#### [TASK GOAL]
In the entries below, find each line with the string "will" and copy it.
SUPPLIED DATA Block Start
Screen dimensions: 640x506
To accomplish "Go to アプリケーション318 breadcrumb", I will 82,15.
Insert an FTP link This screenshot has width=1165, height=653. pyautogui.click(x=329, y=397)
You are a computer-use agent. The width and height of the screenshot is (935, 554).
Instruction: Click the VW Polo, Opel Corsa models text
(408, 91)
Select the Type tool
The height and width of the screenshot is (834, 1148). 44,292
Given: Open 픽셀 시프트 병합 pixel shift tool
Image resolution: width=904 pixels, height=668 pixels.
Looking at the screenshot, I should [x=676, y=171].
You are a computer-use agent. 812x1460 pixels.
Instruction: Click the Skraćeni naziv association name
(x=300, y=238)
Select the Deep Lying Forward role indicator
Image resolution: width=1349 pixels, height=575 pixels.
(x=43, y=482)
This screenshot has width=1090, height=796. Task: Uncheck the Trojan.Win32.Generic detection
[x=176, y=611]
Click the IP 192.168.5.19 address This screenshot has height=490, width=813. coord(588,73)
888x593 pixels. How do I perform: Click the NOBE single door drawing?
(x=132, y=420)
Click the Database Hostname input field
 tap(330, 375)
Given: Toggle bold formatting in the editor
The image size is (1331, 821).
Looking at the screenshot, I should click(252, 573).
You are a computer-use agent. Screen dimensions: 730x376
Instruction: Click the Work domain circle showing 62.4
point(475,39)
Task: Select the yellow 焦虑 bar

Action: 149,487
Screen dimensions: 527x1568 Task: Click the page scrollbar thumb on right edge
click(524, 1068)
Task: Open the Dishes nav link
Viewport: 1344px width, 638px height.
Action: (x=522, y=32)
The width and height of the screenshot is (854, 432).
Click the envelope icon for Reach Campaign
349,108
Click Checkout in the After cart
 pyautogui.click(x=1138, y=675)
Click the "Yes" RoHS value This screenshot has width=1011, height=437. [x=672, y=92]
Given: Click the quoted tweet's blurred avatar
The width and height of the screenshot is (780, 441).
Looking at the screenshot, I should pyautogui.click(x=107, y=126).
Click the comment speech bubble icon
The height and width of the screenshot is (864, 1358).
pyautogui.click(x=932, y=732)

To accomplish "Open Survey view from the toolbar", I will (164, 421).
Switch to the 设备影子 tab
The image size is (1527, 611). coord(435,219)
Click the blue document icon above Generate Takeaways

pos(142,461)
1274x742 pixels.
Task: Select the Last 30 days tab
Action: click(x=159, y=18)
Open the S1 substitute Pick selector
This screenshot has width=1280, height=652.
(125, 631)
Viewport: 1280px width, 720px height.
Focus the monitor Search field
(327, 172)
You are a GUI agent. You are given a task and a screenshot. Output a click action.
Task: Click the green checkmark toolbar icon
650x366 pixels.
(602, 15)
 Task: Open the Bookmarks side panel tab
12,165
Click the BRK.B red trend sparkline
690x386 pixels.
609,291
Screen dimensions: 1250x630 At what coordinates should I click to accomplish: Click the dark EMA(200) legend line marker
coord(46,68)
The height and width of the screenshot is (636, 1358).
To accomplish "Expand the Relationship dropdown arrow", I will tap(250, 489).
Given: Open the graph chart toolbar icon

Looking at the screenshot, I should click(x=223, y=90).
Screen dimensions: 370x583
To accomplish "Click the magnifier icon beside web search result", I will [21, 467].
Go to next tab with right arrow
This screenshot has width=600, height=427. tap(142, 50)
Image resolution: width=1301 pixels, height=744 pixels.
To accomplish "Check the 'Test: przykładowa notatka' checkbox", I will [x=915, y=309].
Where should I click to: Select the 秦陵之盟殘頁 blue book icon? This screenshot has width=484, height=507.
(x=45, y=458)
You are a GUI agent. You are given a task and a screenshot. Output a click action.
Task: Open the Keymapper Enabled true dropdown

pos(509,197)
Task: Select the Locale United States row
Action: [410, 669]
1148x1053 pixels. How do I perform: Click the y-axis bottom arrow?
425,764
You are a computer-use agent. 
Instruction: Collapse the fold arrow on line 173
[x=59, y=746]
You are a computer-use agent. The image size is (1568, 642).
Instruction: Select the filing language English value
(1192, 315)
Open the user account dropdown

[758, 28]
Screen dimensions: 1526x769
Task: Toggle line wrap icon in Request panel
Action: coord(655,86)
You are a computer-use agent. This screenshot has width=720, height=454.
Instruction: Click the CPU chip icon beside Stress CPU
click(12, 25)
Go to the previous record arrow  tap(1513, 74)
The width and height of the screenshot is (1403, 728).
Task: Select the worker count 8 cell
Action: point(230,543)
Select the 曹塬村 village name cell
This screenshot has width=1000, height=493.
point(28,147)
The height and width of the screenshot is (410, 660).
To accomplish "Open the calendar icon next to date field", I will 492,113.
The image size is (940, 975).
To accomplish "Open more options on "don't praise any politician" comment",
SUPPLIED DATA Block End
#### [RESPONSE]
To accomplish "Go to アプリケーション318 breadcrumb", I will 82,15.
To accomplish "Open Survey view from the toolbar", I will (164, 421).
To accomplish "Expand the Relationship dropdown arrow", I will tap(250, 489).
To accomplish "Click the magnifier icon beside web search result", I will [21, 467].
To accomplish "Check the 'Test: przykładowa notatka' checkbox", I will [x=915, y=309].
To accomplish "Open the calendar icon next to date field", I will 492,113.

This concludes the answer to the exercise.